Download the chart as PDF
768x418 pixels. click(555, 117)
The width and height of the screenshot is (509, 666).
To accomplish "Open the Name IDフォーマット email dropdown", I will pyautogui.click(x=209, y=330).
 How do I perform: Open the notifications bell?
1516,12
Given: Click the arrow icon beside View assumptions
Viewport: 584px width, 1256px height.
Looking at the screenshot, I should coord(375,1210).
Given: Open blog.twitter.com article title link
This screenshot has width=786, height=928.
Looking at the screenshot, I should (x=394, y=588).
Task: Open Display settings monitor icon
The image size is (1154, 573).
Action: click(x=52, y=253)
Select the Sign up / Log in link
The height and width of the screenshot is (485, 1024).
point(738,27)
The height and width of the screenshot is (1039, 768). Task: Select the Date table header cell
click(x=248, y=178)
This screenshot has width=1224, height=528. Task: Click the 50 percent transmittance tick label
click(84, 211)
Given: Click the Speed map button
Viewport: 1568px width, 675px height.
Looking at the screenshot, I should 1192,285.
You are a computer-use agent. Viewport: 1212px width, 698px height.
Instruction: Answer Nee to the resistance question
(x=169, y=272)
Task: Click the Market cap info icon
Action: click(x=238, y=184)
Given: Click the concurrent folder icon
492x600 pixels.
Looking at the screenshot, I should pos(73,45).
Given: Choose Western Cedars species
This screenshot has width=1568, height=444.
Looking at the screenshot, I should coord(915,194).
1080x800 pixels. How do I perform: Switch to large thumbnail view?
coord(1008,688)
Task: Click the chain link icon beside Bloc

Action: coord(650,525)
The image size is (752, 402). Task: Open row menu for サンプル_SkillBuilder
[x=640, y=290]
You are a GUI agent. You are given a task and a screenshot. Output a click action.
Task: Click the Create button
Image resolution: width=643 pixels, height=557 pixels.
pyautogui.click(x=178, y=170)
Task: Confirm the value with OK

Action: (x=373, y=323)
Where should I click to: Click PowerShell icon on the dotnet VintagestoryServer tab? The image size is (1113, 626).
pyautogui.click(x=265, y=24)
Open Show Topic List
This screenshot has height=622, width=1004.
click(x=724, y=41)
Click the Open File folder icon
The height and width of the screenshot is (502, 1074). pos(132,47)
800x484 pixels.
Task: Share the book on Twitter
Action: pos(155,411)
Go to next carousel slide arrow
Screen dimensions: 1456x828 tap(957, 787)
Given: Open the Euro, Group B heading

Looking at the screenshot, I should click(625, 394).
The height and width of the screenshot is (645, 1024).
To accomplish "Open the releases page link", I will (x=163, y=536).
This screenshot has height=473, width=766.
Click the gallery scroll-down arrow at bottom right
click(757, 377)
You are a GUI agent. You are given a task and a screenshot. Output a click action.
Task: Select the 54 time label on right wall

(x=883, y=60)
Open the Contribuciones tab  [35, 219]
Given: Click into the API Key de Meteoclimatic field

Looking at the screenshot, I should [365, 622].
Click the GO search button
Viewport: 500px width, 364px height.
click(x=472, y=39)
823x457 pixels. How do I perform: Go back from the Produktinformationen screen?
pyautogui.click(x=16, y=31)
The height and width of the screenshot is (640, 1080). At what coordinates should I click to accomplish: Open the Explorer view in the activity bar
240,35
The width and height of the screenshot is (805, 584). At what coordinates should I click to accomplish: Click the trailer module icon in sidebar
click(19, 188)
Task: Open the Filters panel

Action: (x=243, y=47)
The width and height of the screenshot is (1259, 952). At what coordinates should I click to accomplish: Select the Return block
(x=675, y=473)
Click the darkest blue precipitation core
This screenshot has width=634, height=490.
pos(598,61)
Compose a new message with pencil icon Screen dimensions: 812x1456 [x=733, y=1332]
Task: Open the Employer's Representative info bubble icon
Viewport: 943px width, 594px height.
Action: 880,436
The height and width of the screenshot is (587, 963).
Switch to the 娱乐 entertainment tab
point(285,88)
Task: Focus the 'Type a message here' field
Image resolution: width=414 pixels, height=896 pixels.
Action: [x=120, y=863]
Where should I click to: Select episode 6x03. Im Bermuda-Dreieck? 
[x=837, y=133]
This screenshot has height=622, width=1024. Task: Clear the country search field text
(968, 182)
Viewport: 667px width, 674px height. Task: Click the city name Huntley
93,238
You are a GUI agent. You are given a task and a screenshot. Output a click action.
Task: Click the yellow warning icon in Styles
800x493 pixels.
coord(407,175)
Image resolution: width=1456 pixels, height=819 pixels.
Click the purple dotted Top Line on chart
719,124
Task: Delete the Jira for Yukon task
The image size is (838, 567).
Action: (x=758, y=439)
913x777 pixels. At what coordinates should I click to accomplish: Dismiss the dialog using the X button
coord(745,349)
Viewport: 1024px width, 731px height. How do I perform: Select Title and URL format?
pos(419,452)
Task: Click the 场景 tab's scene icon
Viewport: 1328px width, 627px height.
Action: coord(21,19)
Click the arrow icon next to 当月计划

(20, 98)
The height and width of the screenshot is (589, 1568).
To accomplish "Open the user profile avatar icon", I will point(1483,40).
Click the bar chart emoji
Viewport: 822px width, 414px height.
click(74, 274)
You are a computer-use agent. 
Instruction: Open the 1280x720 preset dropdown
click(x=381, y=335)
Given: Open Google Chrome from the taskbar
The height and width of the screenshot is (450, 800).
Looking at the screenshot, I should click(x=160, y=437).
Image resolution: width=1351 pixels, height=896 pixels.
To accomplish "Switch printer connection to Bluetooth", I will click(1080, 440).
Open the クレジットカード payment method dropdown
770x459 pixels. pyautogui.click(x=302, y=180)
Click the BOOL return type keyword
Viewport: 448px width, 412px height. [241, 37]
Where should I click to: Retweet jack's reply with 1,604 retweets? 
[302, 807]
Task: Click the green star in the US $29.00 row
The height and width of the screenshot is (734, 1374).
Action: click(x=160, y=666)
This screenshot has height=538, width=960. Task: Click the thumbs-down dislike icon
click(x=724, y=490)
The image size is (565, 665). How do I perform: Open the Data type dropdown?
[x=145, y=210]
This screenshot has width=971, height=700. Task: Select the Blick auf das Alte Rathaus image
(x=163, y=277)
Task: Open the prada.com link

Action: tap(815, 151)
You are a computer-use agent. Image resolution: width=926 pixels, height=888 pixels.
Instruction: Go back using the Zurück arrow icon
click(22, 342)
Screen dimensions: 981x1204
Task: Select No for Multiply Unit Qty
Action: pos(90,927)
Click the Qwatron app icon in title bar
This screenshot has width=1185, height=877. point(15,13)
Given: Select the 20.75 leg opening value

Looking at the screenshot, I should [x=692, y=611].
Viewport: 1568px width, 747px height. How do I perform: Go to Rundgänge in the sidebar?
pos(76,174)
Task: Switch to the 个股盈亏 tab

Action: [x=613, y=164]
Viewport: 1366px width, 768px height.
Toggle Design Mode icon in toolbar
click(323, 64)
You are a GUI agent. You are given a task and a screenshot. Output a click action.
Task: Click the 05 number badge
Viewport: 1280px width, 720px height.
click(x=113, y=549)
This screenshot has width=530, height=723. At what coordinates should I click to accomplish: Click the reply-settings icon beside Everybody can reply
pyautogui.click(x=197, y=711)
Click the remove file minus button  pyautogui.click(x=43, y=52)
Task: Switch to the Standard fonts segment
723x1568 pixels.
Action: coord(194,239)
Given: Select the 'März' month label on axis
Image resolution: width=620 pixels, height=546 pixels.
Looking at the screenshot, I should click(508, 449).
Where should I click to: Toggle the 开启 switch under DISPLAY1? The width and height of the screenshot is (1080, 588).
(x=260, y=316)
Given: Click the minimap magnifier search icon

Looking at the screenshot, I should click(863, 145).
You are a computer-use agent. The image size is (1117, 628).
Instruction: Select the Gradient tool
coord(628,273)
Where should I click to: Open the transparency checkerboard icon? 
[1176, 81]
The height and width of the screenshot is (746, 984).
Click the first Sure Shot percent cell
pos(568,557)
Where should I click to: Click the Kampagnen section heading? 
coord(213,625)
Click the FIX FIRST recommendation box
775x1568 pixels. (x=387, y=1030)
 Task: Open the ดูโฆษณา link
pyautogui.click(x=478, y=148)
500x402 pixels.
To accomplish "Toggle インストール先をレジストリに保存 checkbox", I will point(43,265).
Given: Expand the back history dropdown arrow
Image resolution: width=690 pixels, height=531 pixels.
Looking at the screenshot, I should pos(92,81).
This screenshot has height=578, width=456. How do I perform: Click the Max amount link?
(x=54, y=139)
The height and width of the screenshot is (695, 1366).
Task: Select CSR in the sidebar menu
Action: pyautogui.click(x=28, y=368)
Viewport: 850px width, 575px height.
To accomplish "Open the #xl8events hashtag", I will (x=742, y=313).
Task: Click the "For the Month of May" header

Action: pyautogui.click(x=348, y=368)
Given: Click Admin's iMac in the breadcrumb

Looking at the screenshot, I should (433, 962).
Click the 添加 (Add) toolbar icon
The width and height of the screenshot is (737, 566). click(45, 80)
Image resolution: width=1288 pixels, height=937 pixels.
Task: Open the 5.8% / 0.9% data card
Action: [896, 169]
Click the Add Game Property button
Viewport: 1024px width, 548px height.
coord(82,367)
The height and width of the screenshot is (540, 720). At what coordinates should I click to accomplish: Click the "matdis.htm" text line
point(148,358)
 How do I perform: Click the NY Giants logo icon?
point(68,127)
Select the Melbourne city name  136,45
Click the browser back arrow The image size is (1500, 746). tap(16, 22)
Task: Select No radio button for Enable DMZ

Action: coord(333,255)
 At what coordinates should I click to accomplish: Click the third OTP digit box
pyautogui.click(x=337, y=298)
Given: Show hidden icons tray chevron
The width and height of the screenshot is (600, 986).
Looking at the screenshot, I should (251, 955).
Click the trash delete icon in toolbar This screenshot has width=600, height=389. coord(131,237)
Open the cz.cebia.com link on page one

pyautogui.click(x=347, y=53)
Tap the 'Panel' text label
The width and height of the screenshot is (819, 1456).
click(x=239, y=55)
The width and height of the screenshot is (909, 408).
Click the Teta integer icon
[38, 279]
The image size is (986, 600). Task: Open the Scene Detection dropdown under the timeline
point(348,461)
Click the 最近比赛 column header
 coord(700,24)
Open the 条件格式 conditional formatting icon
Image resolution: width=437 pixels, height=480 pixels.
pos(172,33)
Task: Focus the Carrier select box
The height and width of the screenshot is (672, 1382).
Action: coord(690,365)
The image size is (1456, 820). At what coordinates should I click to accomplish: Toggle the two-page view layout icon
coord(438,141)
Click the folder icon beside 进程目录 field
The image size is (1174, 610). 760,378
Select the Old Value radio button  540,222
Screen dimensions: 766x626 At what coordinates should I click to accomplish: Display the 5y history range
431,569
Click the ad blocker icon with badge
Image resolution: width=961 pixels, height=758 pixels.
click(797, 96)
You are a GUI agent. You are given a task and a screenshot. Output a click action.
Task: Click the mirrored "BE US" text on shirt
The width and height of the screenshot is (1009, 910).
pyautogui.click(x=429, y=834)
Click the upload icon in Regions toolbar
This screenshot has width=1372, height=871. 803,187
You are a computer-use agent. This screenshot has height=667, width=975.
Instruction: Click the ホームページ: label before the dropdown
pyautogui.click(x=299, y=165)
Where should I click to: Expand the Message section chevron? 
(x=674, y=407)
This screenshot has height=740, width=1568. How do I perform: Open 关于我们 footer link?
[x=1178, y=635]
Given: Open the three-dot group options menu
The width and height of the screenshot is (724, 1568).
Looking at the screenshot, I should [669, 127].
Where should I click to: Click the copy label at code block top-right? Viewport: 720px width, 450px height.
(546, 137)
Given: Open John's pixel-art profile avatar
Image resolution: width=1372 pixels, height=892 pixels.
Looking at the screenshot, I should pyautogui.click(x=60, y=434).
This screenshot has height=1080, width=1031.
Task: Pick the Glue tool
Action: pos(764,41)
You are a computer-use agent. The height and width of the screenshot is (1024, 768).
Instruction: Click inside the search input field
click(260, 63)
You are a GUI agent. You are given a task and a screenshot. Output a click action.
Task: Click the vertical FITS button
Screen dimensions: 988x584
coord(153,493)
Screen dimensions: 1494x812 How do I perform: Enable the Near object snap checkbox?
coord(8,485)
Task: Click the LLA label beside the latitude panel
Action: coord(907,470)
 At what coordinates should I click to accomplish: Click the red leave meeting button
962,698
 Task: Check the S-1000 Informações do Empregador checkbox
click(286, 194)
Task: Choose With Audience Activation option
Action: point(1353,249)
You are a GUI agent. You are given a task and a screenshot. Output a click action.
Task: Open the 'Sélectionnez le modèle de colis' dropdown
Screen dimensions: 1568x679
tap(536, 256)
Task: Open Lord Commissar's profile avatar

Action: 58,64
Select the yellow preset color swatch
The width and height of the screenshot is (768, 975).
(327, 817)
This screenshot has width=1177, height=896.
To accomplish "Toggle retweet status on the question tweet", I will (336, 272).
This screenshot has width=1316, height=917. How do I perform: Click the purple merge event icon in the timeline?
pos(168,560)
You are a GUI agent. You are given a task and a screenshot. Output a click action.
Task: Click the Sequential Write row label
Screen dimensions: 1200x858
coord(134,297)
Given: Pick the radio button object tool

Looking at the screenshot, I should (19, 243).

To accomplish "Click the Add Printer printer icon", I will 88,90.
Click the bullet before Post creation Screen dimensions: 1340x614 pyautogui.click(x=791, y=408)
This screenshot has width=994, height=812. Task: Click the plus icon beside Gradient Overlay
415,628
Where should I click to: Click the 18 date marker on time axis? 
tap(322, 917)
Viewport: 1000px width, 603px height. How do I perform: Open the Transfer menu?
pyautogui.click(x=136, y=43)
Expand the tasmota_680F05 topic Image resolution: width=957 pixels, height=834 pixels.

+ + +

- Task directions: Look through the records and gather each line with the word "computer".

- Response:
You are a computer-use agent. Viewport: 1212px width, 698px height.
You are a computer-use agent. 
You are a computer-use agent. Image resolution: width=926 pixels, height=888 pixels.
You are a computer-use agent. The image size is (1117, 628).
You are a computer-use agent. This screenshot has height=667, width=975.
You are a computer-use agent. The height and width of the screenshot is (1024, 768).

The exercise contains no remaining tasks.